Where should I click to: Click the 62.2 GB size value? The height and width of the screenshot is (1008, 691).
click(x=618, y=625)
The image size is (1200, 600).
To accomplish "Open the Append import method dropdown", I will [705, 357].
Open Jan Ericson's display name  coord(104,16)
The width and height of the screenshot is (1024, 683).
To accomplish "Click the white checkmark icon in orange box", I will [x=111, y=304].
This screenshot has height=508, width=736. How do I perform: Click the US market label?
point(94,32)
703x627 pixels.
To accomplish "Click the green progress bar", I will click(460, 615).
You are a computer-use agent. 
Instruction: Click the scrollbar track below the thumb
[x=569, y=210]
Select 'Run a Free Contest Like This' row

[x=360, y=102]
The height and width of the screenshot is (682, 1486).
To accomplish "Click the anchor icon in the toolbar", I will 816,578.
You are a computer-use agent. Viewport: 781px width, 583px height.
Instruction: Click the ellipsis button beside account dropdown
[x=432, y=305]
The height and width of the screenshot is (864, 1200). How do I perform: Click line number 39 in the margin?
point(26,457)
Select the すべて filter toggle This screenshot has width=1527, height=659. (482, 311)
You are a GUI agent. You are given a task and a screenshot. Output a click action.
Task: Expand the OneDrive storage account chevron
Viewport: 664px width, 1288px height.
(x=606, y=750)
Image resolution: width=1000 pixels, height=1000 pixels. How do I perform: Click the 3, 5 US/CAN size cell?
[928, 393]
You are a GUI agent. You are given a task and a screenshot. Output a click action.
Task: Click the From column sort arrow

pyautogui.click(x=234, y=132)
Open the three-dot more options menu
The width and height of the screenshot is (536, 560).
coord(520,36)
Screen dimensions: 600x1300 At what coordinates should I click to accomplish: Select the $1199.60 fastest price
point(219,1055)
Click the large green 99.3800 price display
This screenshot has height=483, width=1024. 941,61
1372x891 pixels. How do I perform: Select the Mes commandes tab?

------------------------------

§ Assignment: Read through the entries above, and wherever a line holds the string "will", copy it.

§ Written reply:
To accomplish "Open the Append import method dropdown", I will [705, 357].
To accomplish "Click the white checkmark icon in orange box", I will [x=111, y=304].
To accomplish "Click the green progress bar", I will click(460, 615).
To accomplish "Click the anchor icon in the toolbar", I will 816,578.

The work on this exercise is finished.